Designing the Entity Framework 2nd level cache

time to read 2 min | 348 words

One of the things that I am working on is another commercial extension to EF, a 2nd level cache. At first, I thought to implement something similar to the way NHibernate does this, that is, to create two layers of caching, one for entity data and the second for query results where I would store only scalar information and ids.

That turned out to be quite hard. In fact, it turned out to be hard enough that I almost gave up on that. Sometimes I feel that extending EF is like hitting your head against the wall, eventually you either collapse or the wall fall down, but either way you are left with a headache.

At any rate, I eventually figured out a way to get EF to tell me about entities in queries and now the following works:

// will hit the DB
using (var db = new Entities(conStr))
{
    db.Blogs.Where(x => x.Title.StartsWith("The")).FirstOrDefault();
}

// will NOT hit the DB, will use cached data for that
using(var db = new Entities(conStr))
{
   db.Blogs.Where(x => x.Id == 1).FirstOrDefault();
}

The ability to handle such scenarios is an important part of what makes the 2nd level cache useful, since it means that you aren’t limited to just caching a query, but can perform far more sophisticated caching. It means better cache freshness and a lot less unnecessary cache cleanups.

Next, I need to handle partially cached queries, cached query invalidation and a bunch of other minor details, but the main hurdle seems to be have been dealt with (I am willing to lay odds that I will regret this statement).

Tweet Share Share 14 comments

Tags:

O/R Mappers

Comments

13 Jan 2010
16:05 PM

Ayende Rahien

Mike,

There are two main problems with the EF CachingProvider.

a) it is very invasive.

b) is does caching in a very brute force manner, that is, it handle all caching using the queries. Having a separate entities & queries cache make the process significantly more efficient.

13 Jan 2010
16:17 PM

Mike Chaliy

Ayende, seems that this will be your second provider.
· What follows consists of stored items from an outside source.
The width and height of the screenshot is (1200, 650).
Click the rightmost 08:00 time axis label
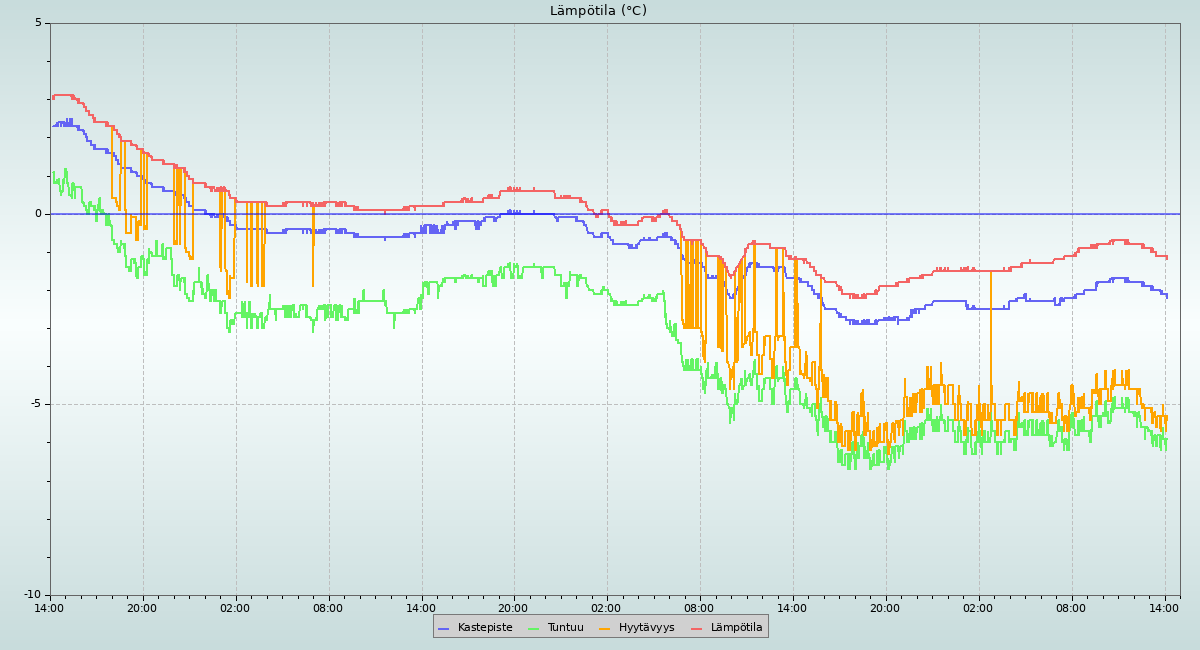(1071, 608)

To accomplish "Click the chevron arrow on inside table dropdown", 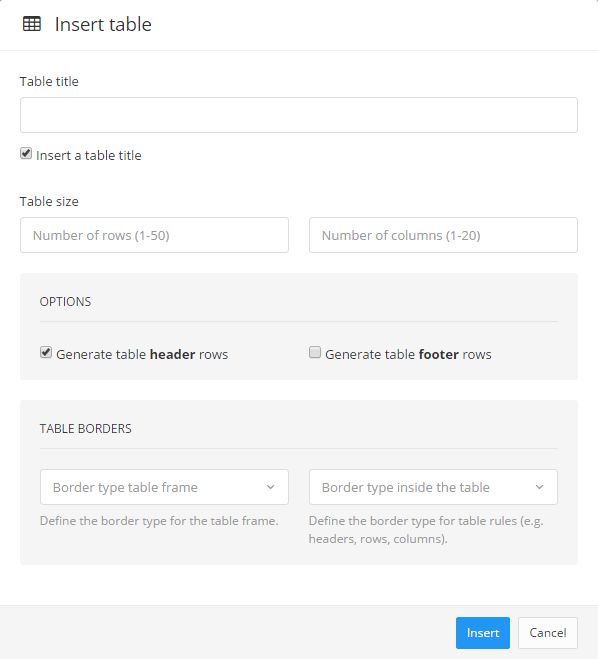I will point(540,487).
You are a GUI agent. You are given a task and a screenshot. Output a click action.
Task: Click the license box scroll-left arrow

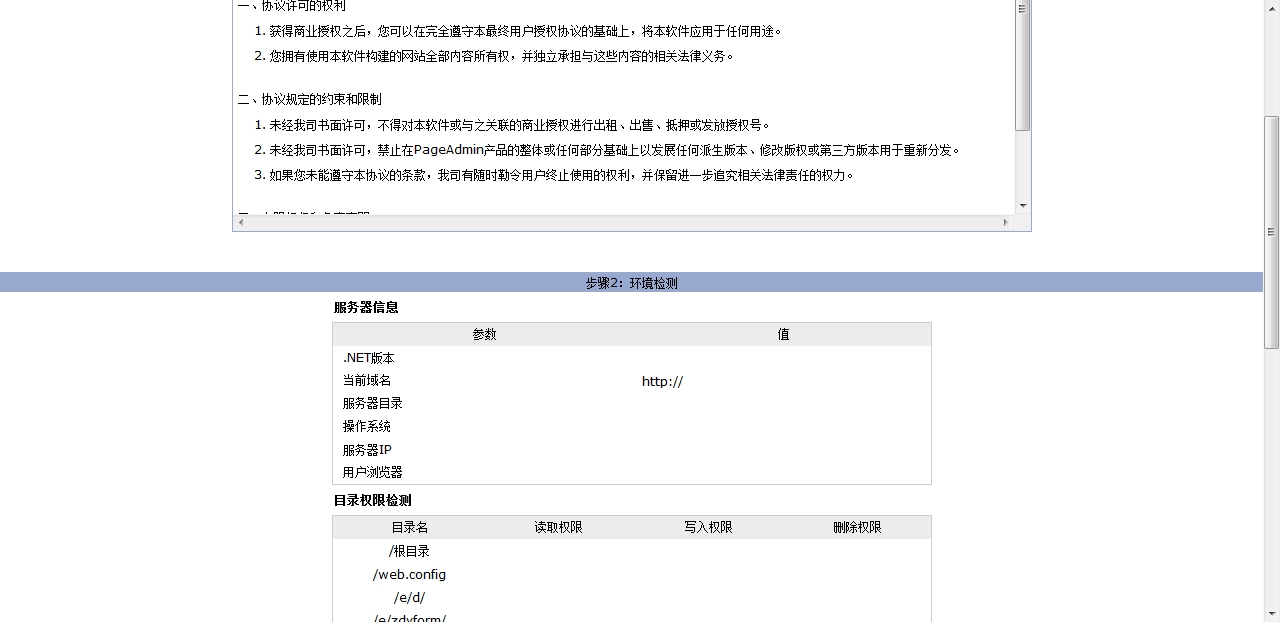[240, 222]
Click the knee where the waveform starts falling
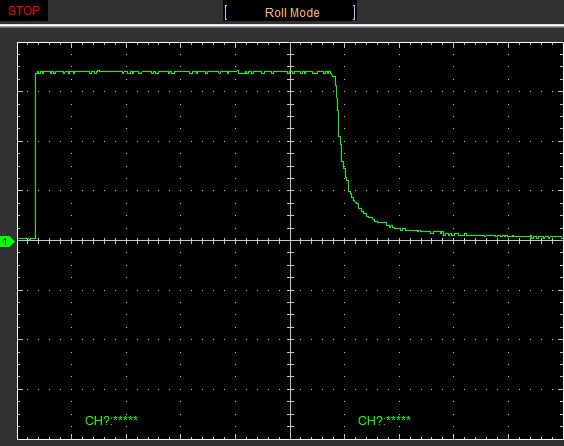The image size is (564, 446). click(333, 75)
Have you considered to extract common infrastructure for them and to open source it?

13 Jan 2010
16:35 PM

Ayende Rahien

Mike,

How will this be a second provider?

And I intend to make this into a commercial product

13 Jan 2010
17:03 PM

Mike Chaliy

My guess was that first one was for EfProf.

Regarding open source vs commercial product. I have had to ask this :). Actually I am facing to implement multitenancy to EF, and the only way is to use yet another plugged provider. I am just frustrated with amount of stupid classes that minimal implmentation of the provider requires. So I believe this is good candidate for sharing. Hope I will be able to share this.

13 Jan 2010
19:41 PM

Rafal

Hi, I think the most natural place for caching query results is the database server, not the application. And for some reason database servers don't generally do it (at least MS SQL doesn't). The rationale is that in frequently modified tables the cache would be trashed way too often, besides it would work only if the application was sending mostly identical queries over and over, which is rarely the case.Why do you think caching query results in application would help, especially when the cache is generic, built in db access interface?

13 Jan 2010
19:49 PM

Stephen

Is EF not extensible or are you just unaware of its api? nhibernate would of course be easier for you considering you know a considerable amount about its guts.

Seems to me that if EF wasn't extensible then you wouldn't be able to do any of these things period.. a .. 'takes a long while but I got there' sounds more like learning the api.

14 Jan 2010
03:20 AM

Ayende Rahien

Rafal,

The problem is that the whole idea of a cache is to avoid hitting the DB server.

Much of the perf boost is the fact that you don't have to go and hit a remote server, and DB servers tend to be awfully busy, anyway.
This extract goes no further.